I say, “We could not get ten thousand dollars for the crib on eBay.”

“We can sell the stroller, too. I bet we would get five thousand dollars for the stroller.”

“William, that's not the way eBay works. It's not magic. People have to want something in order to bid on it. Nobody is going to bid thousands of dollars for . . . for a stroller they can buy brand new for eight hundred and seventy-five.” My jaw is clenched so tight the pain is traveling up behind my ears, along my temples and tying itself into a knot at the top of my head.

“Bailey's dad says . . .”

“You're just misunderstanding Bailey's dad. Or Bailey's misunderstanding him.”

William scowls. “You don't even know Bailey. Or his dad.”

“I don't want to talk about selling the baby's things, William.”

“But that's what eBay's
for
. You're supposed to sell stuff you don't need. You don't need the stuffies or the baby clothes or the diapers. That dumb American Girl doll you bought is still in the box. You should sell that stupid Samantha on eBay.”

And now it is too much for me. “Shut up, William. Just shut up.” I get up from the table. My chair clatters to the floor. I stare at it, already feeling guilty, already resentful of the guilt. It sometimes seems like William is Carolyn's little mouthpiece, her surrogate goad. He prods and pokes until I satisfy their low expectations, until I prove once again that I am a terrible person. I tell myself that he is not trying to trap me, not trying to force me to reveal my failings and my flaws. He is only a little boy. And yet Carolyn and I have both vested in him so much more power than any small boy should have.

I leave the chair lying on the floor and William sitting at the table and walk out of the room. I stop in the doorway of the little bedroom down the hall, the one intended, when the building was built, as a maid's room. It is moss green with a border of pale pink roses. I painted it myself, so the edges are ragged, almost frayed. If you look very closely you can see that the row of roses is crooked, that it staggers down across the wall and around the room so that when the roses reach the left of the double window they are a full inch-and-a-half lower than when they began on the right. This bothers me very much and I wish I could redo it, or that I had paid someone to do it correctly.

I lean against the doorjamb, and press my fingers into the soft flesh of my belly. I feel for my uterus, wondering if it is still swollen and engorged. I palpate the loose jelly roll that was once my waist and dig my index and middle finger into the place right below my belly button. It hurts, and for that I am grateful. I would hate to think that everything had gone back to normal, that it had all been erased or blotted out, that the only evidence of what had happened was a crooked stencil on a poorly painted wall.

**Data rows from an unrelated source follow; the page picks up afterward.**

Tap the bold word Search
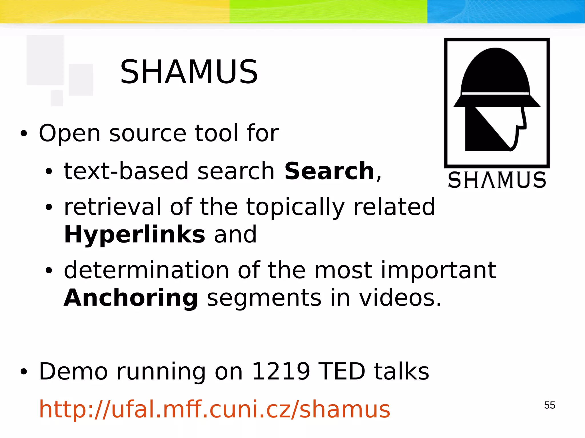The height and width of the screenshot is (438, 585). point(329,171)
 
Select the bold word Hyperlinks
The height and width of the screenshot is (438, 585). point(135,235)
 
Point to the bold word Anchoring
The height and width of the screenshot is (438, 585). point(131,298)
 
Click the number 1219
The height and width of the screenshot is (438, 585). point(281,372)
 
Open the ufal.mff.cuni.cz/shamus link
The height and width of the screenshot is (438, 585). point(215,409)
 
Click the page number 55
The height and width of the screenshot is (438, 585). point(550,405)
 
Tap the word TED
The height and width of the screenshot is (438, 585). point(342,372)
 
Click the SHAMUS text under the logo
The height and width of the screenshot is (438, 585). point(497,180)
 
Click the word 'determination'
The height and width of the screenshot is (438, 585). point(146,270)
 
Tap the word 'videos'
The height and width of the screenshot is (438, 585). point(400,298)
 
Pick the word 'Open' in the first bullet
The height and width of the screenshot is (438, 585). point(70,134)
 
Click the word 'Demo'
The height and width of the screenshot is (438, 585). point(73,372)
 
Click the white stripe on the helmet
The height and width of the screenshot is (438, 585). point(496,93)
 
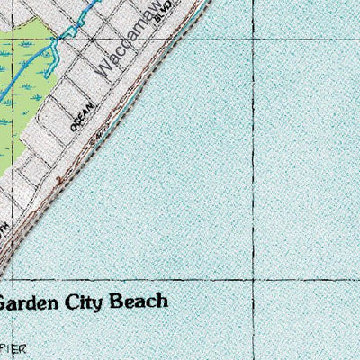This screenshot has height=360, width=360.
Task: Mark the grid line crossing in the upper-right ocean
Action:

I keep my eyes on the stenciled border, and I do not look at the rest of the room. I do not look at the ridiculously overpriced crib, with the pink bedding—fat, overblown roses on one side, gingham checks on the reverse. I do not look at the changing table, the neat stacks of infant diapers, the baby-wipes warmer with the cord wound around it like a dead snake, the pots of diaper rash ointment and baby lotion. I do not look at the antique carpet with the Arts and Crafts pattern, in a shade of pink that the rug dealer told me was so rare that he had never seen it before. I do not look at the glider rocker, with its cream-colored leather seat and matching footrest, special ordered by my mother as a baby present. My father gave us a $5,000 savings bond. I wonder what one does with a savings bond in the name of someone who no longer exists?